▶ **Task details**:
In the records below, count every line that includes the word "beside". Provide the total alone.

-------------------------

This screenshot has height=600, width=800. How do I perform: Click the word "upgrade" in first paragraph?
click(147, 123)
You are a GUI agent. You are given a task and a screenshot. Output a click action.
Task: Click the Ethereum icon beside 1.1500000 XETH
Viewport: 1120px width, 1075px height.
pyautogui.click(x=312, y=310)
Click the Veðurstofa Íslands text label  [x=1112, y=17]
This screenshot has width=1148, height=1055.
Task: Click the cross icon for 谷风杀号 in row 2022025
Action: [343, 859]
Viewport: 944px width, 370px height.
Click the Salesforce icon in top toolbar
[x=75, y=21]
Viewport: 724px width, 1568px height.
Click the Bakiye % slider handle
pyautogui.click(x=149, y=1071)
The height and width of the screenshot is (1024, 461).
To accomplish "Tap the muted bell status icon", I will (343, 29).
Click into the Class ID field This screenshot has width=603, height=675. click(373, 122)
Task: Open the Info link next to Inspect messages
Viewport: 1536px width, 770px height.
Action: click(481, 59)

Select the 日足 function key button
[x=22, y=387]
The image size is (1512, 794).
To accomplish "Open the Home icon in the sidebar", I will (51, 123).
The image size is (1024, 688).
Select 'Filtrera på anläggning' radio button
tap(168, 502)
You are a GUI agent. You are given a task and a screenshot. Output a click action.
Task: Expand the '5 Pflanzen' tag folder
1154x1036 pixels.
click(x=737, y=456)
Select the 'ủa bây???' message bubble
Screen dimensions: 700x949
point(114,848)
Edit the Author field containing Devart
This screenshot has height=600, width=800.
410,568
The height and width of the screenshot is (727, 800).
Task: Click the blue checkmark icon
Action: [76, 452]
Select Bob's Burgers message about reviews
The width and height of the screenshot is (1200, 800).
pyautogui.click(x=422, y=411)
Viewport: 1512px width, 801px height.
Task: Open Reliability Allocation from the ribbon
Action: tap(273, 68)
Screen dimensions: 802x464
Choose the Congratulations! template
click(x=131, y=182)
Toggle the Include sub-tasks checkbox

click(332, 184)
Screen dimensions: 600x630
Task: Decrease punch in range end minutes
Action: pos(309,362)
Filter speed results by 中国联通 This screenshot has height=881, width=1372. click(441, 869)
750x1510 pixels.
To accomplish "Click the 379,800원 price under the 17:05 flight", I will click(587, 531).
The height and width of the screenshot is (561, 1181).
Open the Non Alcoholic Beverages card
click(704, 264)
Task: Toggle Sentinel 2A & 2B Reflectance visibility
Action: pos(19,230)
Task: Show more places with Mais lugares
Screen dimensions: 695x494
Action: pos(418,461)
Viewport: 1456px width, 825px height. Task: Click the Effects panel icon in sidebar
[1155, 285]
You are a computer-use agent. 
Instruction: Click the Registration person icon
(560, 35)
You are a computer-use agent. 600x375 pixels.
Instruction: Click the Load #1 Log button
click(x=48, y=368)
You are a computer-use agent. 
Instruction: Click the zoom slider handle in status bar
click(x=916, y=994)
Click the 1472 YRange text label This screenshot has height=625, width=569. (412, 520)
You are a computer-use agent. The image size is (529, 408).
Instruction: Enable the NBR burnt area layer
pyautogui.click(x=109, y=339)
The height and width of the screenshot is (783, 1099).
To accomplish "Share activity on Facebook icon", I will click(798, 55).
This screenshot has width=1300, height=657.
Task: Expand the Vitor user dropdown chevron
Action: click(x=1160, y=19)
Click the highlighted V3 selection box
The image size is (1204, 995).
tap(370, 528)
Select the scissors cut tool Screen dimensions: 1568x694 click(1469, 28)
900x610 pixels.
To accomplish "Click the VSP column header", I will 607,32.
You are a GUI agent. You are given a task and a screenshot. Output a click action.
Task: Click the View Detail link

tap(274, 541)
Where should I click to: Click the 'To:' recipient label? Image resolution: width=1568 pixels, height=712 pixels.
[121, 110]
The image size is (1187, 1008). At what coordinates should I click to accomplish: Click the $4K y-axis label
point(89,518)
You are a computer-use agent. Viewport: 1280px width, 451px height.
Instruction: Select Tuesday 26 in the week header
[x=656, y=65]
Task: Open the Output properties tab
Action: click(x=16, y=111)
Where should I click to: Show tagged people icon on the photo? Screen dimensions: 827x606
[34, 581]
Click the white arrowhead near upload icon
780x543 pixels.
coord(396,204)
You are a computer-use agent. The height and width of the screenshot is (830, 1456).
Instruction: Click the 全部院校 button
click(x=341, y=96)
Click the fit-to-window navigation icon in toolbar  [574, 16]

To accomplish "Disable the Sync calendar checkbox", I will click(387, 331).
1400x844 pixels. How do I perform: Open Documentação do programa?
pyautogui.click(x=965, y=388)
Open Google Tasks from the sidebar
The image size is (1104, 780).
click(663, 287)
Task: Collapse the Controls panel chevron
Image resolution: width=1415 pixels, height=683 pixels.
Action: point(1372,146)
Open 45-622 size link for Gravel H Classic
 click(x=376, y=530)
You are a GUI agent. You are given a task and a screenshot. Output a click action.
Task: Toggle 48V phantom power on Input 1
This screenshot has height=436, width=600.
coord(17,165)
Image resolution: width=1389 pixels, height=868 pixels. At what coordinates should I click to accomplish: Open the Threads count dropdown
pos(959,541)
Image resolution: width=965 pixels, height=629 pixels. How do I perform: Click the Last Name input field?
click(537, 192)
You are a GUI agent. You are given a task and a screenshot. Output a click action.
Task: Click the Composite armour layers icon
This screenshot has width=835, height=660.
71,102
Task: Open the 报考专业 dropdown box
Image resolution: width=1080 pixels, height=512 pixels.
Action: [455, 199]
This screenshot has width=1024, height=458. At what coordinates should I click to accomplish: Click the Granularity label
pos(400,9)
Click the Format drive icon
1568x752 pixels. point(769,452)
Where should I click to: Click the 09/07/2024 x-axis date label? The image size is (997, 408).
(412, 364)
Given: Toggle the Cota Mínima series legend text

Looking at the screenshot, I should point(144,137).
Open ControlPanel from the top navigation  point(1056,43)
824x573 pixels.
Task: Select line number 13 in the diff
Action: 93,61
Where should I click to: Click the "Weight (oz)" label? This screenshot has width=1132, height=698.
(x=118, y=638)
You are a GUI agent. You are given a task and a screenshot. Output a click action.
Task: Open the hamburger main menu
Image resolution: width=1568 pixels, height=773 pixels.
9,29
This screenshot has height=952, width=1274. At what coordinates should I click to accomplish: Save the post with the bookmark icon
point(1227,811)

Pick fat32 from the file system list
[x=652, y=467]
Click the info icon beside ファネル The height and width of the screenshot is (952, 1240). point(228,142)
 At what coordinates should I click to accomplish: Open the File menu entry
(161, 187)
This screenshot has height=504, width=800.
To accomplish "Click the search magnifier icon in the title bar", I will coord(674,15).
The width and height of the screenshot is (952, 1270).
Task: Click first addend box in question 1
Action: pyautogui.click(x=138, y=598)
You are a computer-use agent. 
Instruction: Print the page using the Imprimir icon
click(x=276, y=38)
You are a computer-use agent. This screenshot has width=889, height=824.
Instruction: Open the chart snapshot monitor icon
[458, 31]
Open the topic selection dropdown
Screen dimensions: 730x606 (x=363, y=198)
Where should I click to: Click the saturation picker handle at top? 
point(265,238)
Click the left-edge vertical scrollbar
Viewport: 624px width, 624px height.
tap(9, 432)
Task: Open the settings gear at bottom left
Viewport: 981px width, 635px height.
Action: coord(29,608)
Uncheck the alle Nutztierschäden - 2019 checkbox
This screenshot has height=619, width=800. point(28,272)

-------------------------

▶ **Answer below**:
2